Los organizadores dijeron que 230.000 personas marcharon el domingo, mientras que la policía calculó que asistieron 56.000.
“Queremos mostrar nuestra protesta pacífica y digna a los visitantes de China continental porque allí la información está más bien bloqueada”, dijo Ventus Lau, organizador de la marcha. “Queremos mostrarles la verdadera imagen y el mensaje de los habitantes de Hong Kong”.
Los medios de comunicación chinos no han cubierto las protestas ampliamente, sino que más bien se han enfocado en los choques con la policía y los daños a la propiedad pública.
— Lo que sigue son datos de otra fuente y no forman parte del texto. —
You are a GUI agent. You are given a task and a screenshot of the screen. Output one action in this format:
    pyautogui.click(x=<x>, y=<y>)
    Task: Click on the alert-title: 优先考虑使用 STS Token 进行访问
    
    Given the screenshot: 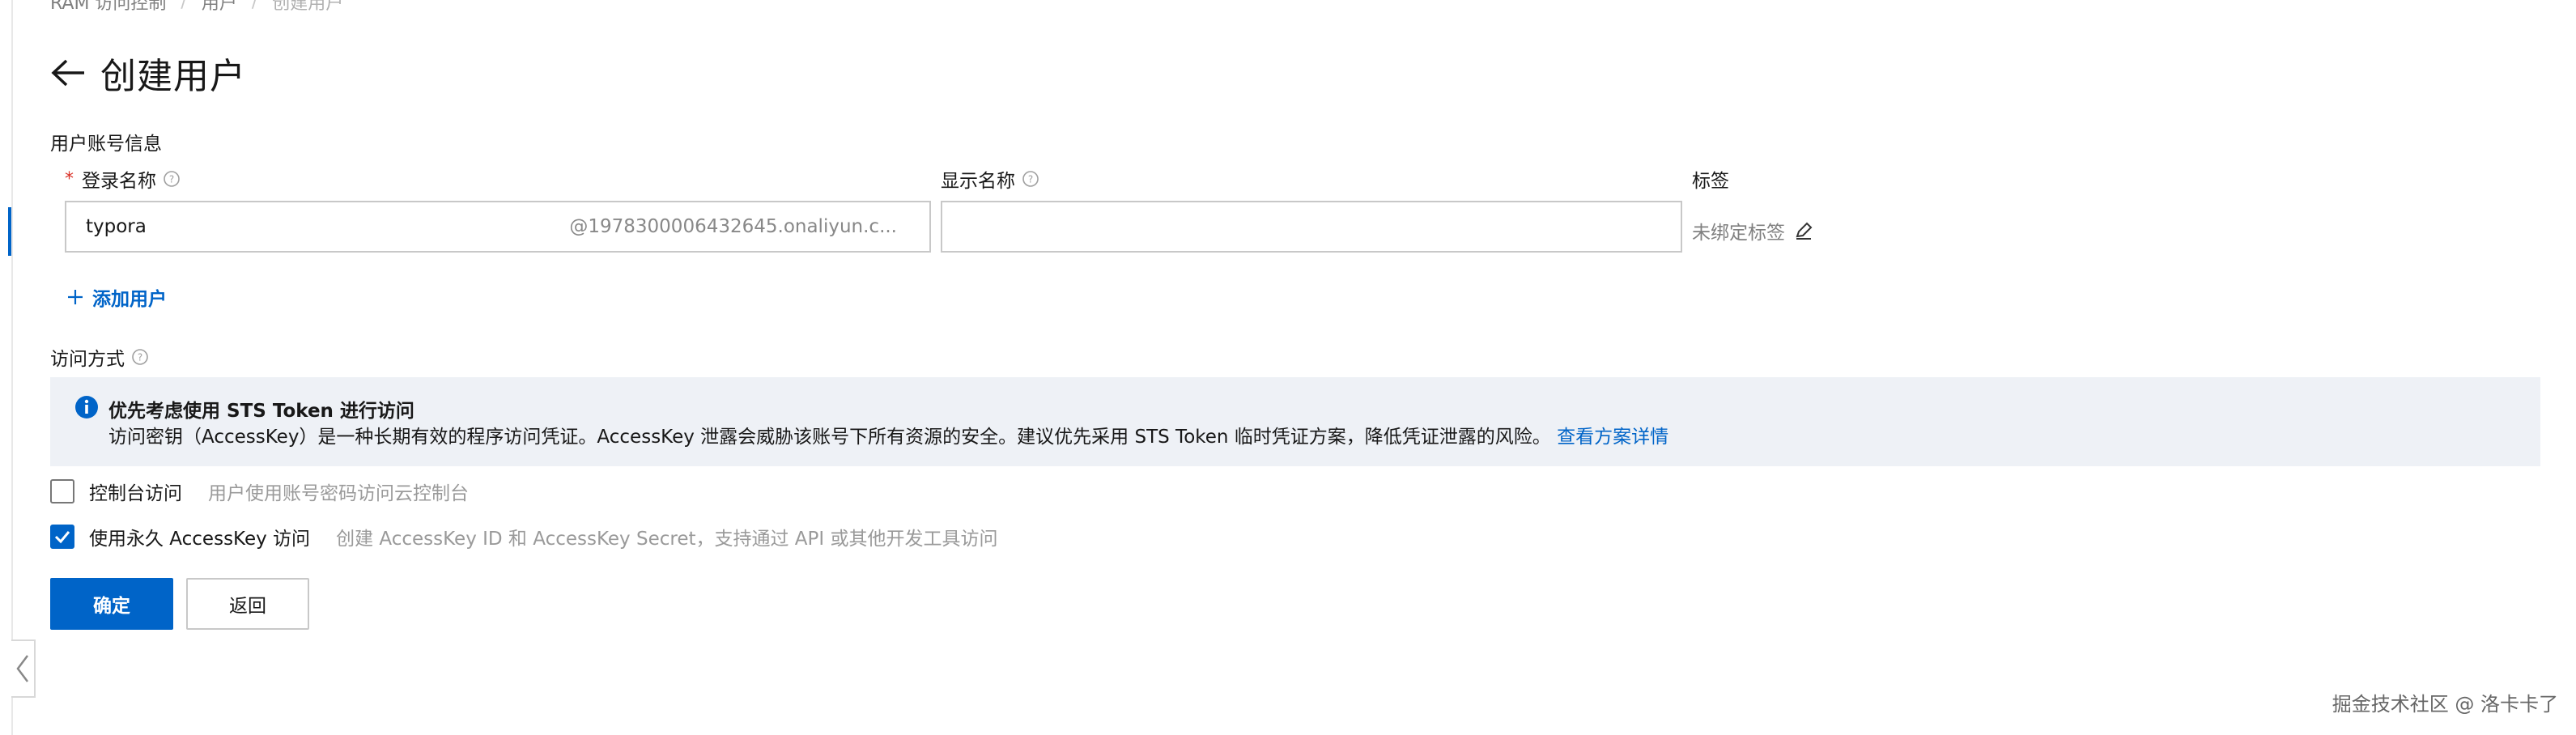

A medida que la multitud se disolvió del domingo por la noche, algunos cientos de personas permanecieron e insultaron a la policía, que se había colocado detrás de enormes barreras frente a la estación ferroviaria, mientras que otros se desplazaron a Canton Road, una calle llena de boutiques de lujo. La marcha fue la primera de gran envergadura desde dos protestas simultáneas el lunes pasado, cuando se cumplió el 22do aniversario de que Gran Bretaña le devolviera Hong Kong a Beijing el 1 de julio de 1997.
En una de esas protestas, una marcha masiva por el centro de Hong Kong, participaron cientos de miles de personas. Sin embargo, fue opacada por una ofensiva de varios cientos de manifestantes contra el edificio legislativo, que destruyeron muros de vidrio grueso para ingresar y luego pintarrajearon consignas en los muros, volcaron muebles y dañaron los sistemas de voto electrónico y de prevención de incendios.